WHAT IS NEEDED: Please reproduce every line of the items below in full, shifting each coordinate in the answers by adding 25 to it. Leave the pictures out.

Rows from the dataset:
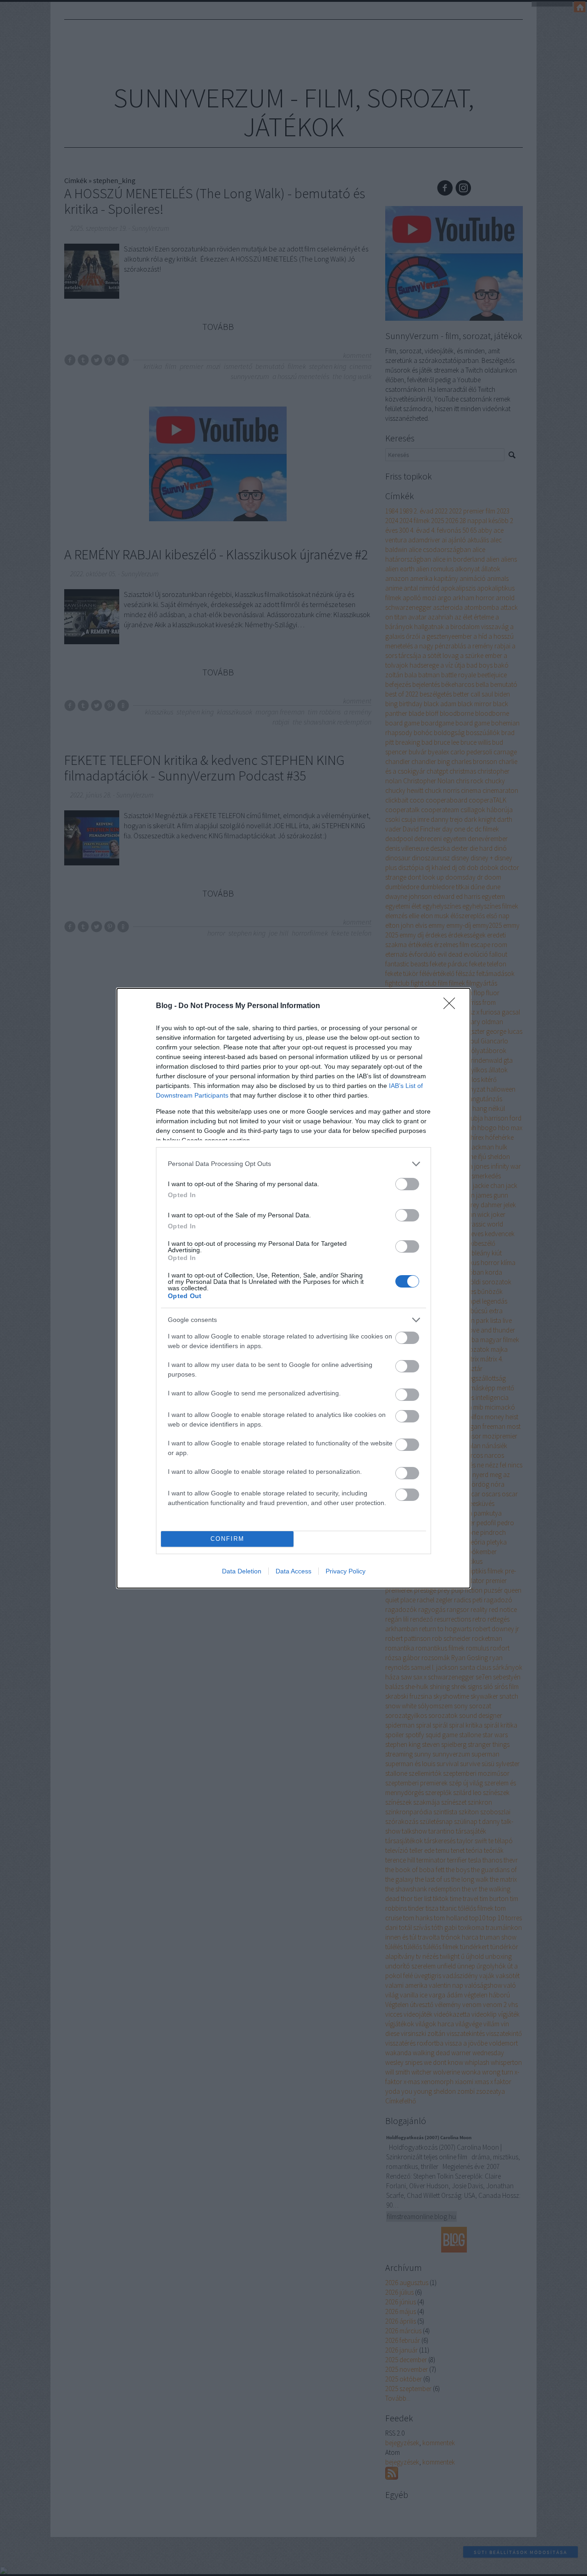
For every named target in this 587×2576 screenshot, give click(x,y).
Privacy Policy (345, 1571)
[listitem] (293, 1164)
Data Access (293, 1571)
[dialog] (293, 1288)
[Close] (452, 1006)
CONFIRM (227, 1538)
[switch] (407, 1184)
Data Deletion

THE COMPLETED TASK:
For every named target in this 587×2576 screenshot, give click(x,y).
Privacy Policy (370, 1596)
[listitem] (318, 1189)
Data Access (318, 1596)
[dialog] (318, 1313)
[Close] (477, 1031)
CONFIRM (252, 1563)
[switch] (432, 1209)
Data Deletion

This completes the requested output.